All I wanted was an old-fashioned book of classic French cuisine that would teach my reformed vegetarian self how to cook meat in a way I might find palatable. Instead, the online shop saw fit to toss up dozens of tomes in what appears to be a booming genre: the French are holier than toi.

According to a series of books, French Women Don't Get Fat, Don't Sleep Alone, and they Don't Get Facelifts. Further, they Feel Beautiful Every Day. In Bringing Up Bebe, Pamela Druckerman tells us how "One American Mother Discovers the Wisdom of French Parenting." Her views are echoed by Catherine Crawford in French Twist: An American Mom's Experiment in Parisian Parenting. They both explain how the French prevent their children from terrorizing everyone in restaurants.

Now, I expect to have the French held-up as style icons, since they've had a lock on that reputation since at least the 16th century. But I confess to being surprised at seeing them viewed as model parents.

And it doesn't explain the Americans' sudden, perplexing love of all things French. "How to have French girl hair" more than one blog and magazine headline screams.
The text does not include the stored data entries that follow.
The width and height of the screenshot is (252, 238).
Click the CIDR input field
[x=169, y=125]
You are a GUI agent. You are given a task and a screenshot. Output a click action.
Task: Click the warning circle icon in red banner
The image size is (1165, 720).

Apparently they're recommending many, many styling products in order to make it suitably messy, as if you just rolled out of bed and ignored your tussled mop a la Brigitte Bardot in the 1960s. (Why not just ignore your hair then, I wonder, if that's the look you want? But I suppose that sort of view might be considered anti-fashion.)

Then there's a small army of authors devoted to teaching us all "How to dress like a French woman."

Parisian Chic, by the supernaturally beautiful Chanel model Ines de la Fressange, is a charming book of sketches and politically incorrect observations that is easily the most amusing of the lot. Now in her late 50s, she still traipses down the occasional runway, and offers all sorts of hilarious advice that sounds like it comes from etiquette books, circa 1935.

I particularly enjoyed her tips on how to avoid appearing old. "Don't dress like a teenager," she advises, "no mini-skirts, no humorous print T-shirts." In another note she observes, "No Parisian would ever dress mutton as lamb."

Maybe. But it certainly seemed to work for Tina Turner. Or Julianne Moore. Or Helen Mirren, in that now legendary red bikini.

According to La Fressange and a battalion of these how-to-be-Parisian books, the formula for chicness a la Parisienne is classic clothes with good accessories. In other words, the current French ideas on fashion and grooming all echo style advice books from the first half of the 20th century. The sort of tips that were aimed at upper-middle-class Grace Kelly types, who studied deportment at finishing schools.

I'm waiting for one of these faux French guides to advise adding white gloves to an ensemble. Mark my words: it's coming.

These manuals all advocate what is known as "good taste" in that class-based sense of the term that died out in North America some time in the 1960s, which makes this outbreak of Francophilia even more confusing. It's the antithesis of American individuality, which includes the right to be tacky in a way that old class-conscious Europe frowned on. Baseball caps at the dinner table? Black nail polish? Bring it on! Only snobs would condemn personal self-expression.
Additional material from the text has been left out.